Data Analysis
Data Analysis
Essential questions
How to analyze numerical experimental data?
What statistical methods can be used for experimental data analysis?
Numeric raw data that are collected in experiment, are transformed, and presented in the way that allows to complete a statistical analysis of the relationships between the independent and dependent variables.
Laboratory experiments usually produce multiple measurements of the same parameter (replicate measurements) that can be subject to error. Statistical analysis is used to summarize the measured values by calculating the average which is an estimate of true mean. It also determines the variance that indicates the uncertainty of the measured variable. Strictly speaking,
measured value = true value ± error
While every effort in made to control the sources of errors in experimental research, they are not completely avoidable and thus should be properly represented. To precisely evaluate the uncertainty in measurement, true repeats of experiments should be conducted. They should involve redundancy in every aspect of experimental setup to reduce the errors in the data collected.

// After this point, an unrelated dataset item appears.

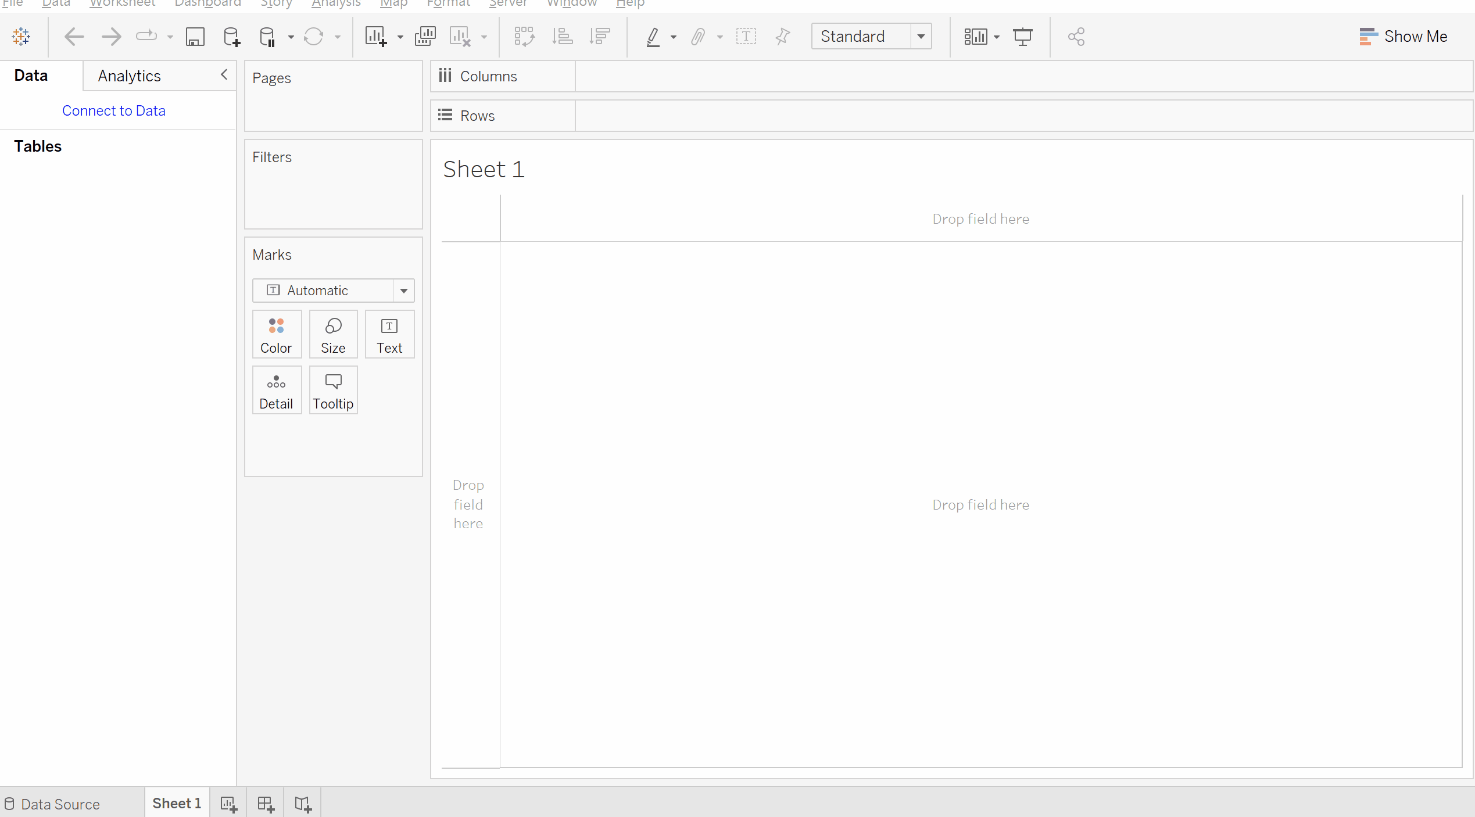This screenshot has height=817, width=1475.
Task: Click the Tooltip marks card icon
Action: pos(333,390)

These are some examples of applications of statistics in experimental data analysis. When the two different parameters are measured in experimental settings, and the researcher wants to know if there is a difference between the two sets of measured values, analysis of variance (t-tests) can be utilized to establish if that is the case.
If one variable was measured under the variety of experimental conditions with regard to the second variable, regression analysis can be utilized to provide mathematical description of their relationship.

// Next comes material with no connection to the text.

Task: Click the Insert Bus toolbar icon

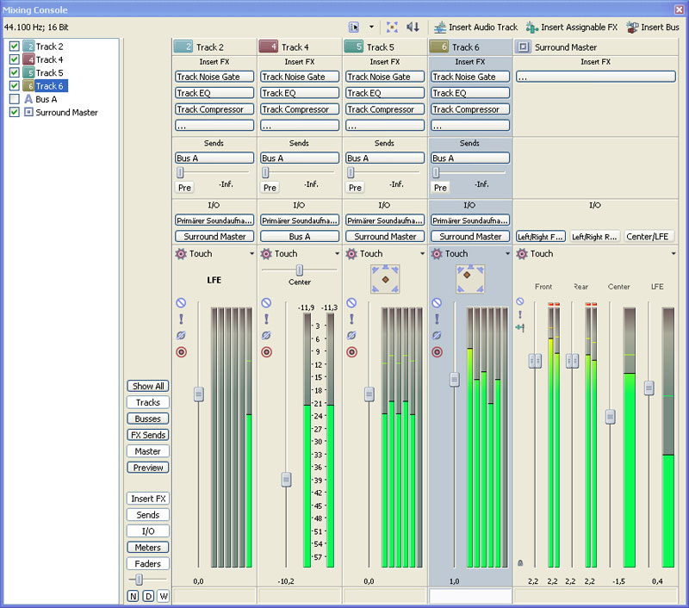Action: (x=633, y=28)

Most statistical methods are based on the assumption that the errors in measurement have a normal probability distribution (also known as the Gaussian distribution). This is commonly the case for continuous set of values that are obtained in experimental research.
Numeric data that fit normal distribution can be analyzed with parametric tests. They are based on the assumption that the samples are equally homogeneous (which is attained by random sampling). Non-parametric statistical tests are used to analyze the data that have no normal distribution due to small sample size or other similar events.

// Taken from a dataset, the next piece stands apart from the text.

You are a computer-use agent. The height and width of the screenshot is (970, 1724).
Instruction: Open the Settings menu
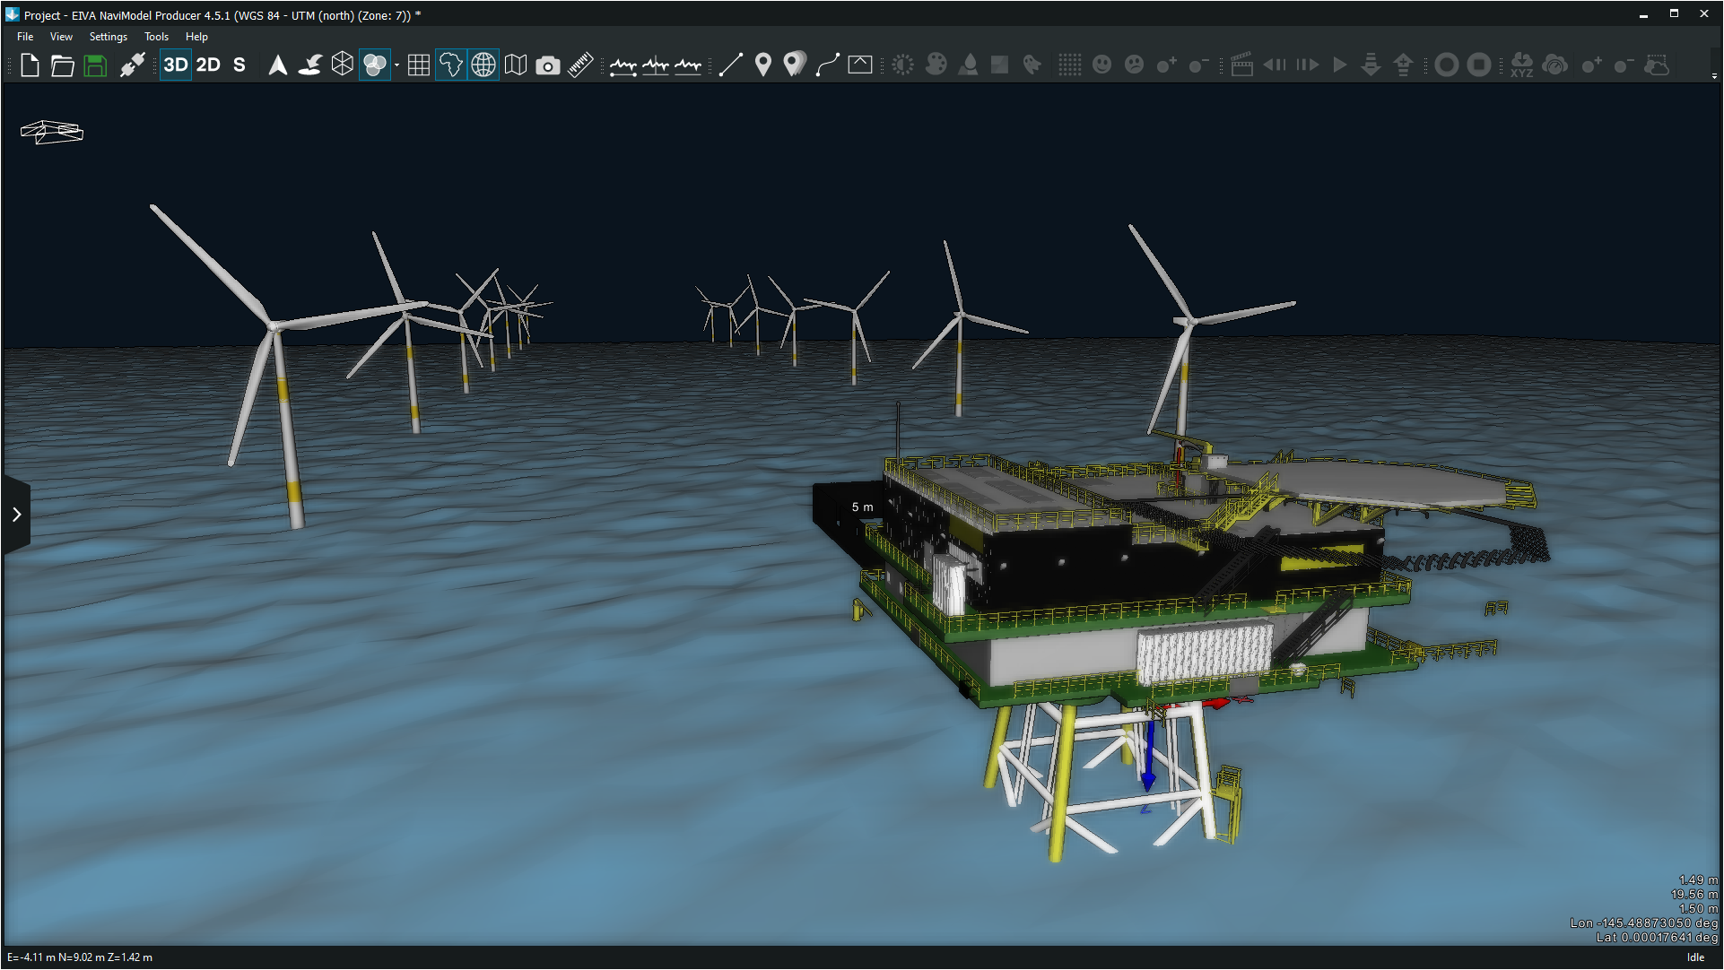point(108,37)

Commonly a measured value is compared with either a known value or another measured value. Analysis of variance (ANOVA) examines differences between samples of experimental data. This includes simultaneous comparison and statistical analysis of multiple data sets rather than the comparison of two averages. With respect to the comparison of two averages, or an experimental average and a known value, the ANOVA is reduced to what is commonly called a t-test, and can be used to determine the validity of hypothesis. The first step is to formulate the null hypothesis. Conventionally the null hypothesis states that there is no difference between the two values. Then the statistical analysis of the data is applied to examine the strength of evidence to reject the null hypothesis in favor of specific alternate hypothesis:
https://www.youtube.com/watch?v=0XsovsSnRuw
Suggested readings
Ali Z., Bhaskar S. B. (2016) Basic statistical tools in research and data analysis. Indian J Anaesth. 60(9):662-669.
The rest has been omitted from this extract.